Olga: What do these failure rates and the high level of ambiguity tell us about the grammar?
Dan: There might not necessarily be a problem here, especially if we were to use techniques that cut up the search space into smaller sub-problems, e.g. Ewa Muszynska’s work on chunking. But when parsing there are ‘black holes’ consisting of dense groupings of chart edges. The grammarian needs better tools to identify and explore these places.
Stephan: Expressed the hope that DELPH-IN is viewed externally not just as treebank producers. He would like to see more research in DELPH-IN into the core parsing problem. Shouldn’t our parsers take advantage of recent deep learning approaches to improve tagging, for instance? Our current technology for tagging unknown words seems particularly inaccurate.
Dan: Talks about how he is convinced there are certain very fundamental things that could be discovered through exploring massive ambiguity, but our current tools do not really allow us to investigate such issues in million-edge parse charts. And it is not that the chart does not load (it does eventually), it is more a visualization issue; there is nothing useful that can be done with that chart.
Woodley: In the past, didn’t you dive into the chart but always find some way of justifying any particular edge being there?
Dan: No, there’s always something there that shouldn’t be. Sometimes a type could be changed to stop such edges being created, but fixes of this kind never ended up having any significant effect on overall performance.
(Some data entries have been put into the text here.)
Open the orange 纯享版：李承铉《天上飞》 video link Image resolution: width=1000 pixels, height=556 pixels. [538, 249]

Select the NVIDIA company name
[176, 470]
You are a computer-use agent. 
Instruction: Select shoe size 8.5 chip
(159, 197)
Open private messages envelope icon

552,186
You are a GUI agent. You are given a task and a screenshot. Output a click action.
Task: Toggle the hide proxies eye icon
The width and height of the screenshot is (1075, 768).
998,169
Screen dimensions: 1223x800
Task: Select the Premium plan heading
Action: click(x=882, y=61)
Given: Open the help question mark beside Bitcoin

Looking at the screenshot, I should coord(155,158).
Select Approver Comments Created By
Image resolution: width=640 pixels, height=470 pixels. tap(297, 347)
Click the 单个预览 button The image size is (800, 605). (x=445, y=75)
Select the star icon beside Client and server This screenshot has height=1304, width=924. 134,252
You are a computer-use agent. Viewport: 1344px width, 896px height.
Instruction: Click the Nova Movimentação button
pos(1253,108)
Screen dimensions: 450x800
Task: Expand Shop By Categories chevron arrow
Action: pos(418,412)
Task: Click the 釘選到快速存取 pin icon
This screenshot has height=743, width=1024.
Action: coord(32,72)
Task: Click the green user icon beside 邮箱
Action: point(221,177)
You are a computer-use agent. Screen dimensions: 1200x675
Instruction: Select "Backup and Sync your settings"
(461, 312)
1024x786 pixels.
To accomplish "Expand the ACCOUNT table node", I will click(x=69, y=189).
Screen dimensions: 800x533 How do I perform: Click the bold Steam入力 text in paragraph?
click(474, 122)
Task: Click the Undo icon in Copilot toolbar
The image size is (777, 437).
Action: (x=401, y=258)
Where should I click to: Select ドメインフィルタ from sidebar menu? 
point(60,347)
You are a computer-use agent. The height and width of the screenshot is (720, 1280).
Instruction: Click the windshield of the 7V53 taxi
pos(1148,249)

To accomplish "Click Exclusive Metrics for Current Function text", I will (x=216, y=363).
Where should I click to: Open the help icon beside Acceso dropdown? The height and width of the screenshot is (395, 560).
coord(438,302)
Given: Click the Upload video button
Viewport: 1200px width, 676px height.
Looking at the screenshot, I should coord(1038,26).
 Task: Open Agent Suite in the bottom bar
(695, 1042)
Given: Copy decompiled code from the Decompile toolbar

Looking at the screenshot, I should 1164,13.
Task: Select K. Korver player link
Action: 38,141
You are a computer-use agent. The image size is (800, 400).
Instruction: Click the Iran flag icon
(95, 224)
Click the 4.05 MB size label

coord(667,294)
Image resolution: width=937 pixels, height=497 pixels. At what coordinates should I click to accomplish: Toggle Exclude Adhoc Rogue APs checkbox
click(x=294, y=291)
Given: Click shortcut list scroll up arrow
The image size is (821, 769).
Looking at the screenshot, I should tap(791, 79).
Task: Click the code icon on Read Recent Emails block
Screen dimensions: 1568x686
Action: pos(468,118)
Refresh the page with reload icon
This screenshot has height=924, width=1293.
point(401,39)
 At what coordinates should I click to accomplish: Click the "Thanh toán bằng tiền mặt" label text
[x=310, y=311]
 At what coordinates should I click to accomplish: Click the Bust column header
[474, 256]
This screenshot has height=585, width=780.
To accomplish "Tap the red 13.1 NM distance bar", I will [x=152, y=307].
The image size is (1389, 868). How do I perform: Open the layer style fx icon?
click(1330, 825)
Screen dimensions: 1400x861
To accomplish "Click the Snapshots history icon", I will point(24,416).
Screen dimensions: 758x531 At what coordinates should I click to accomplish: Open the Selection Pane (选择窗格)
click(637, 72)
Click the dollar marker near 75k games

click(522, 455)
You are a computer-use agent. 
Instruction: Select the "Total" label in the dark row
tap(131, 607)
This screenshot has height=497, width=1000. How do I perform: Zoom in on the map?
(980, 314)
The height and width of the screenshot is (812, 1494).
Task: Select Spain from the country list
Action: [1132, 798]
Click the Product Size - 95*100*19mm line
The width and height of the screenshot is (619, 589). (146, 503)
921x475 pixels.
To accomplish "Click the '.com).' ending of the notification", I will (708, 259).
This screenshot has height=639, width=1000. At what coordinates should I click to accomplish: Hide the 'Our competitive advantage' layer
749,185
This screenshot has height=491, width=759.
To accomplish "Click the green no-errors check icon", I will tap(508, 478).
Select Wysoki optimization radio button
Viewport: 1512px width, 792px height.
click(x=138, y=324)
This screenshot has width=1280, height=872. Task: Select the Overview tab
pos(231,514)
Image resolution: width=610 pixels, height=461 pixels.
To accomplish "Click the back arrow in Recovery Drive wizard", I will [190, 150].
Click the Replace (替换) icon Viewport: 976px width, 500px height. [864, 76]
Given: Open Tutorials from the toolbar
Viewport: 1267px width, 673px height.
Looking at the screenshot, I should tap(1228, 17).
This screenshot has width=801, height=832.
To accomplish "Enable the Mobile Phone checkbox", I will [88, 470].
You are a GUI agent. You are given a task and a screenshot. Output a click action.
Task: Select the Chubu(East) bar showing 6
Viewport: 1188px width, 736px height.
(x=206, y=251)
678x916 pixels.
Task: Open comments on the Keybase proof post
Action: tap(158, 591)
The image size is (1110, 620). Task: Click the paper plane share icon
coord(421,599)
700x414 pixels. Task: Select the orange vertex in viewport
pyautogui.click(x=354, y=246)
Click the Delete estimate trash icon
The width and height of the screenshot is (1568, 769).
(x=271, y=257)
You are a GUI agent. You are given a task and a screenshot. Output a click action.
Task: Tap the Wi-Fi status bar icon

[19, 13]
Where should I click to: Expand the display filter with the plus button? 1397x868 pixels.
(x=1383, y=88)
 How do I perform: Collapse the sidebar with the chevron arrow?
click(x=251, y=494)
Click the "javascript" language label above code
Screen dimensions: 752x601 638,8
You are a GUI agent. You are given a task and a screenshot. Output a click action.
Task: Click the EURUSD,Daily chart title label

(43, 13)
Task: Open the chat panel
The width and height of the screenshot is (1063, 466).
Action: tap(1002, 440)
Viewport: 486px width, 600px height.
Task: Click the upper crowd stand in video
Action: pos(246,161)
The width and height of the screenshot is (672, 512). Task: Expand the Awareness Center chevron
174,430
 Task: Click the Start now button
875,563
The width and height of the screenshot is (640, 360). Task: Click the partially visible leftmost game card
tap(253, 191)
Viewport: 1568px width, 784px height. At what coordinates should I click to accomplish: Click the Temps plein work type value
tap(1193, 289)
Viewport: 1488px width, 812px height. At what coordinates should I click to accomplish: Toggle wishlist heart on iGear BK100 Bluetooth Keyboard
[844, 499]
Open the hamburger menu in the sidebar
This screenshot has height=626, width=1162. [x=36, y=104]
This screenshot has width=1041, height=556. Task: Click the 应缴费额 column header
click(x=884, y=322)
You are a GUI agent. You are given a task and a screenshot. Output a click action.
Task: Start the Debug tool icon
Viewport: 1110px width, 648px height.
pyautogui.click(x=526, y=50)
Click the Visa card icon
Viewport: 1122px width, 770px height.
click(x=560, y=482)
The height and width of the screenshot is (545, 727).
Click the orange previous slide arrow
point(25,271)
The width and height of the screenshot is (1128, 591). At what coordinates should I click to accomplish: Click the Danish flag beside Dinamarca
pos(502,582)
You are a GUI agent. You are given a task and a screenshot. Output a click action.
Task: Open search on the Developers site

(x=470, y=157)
Glenn: In that case, it seems likely there is no silver bullet.
Dan: There might in some cases be 5-6 things that mutually interact to inflate edge numbers. And extra edges can multiply out. Some 20-30 token sentences unexpectedly blow up.
John: In certain scenarios, might beam search be acceptable instead of full forest parsing? Beam search would not be appropriate a some points in grammar development, but it could be worth considering. There’s a very recent TACL paper by Meister, Vieira & Cotterell https://arxiv.org/abs/2007.03909 reporting promising results.
Alexandre: What do you actually see when you look at dense parts of the chart?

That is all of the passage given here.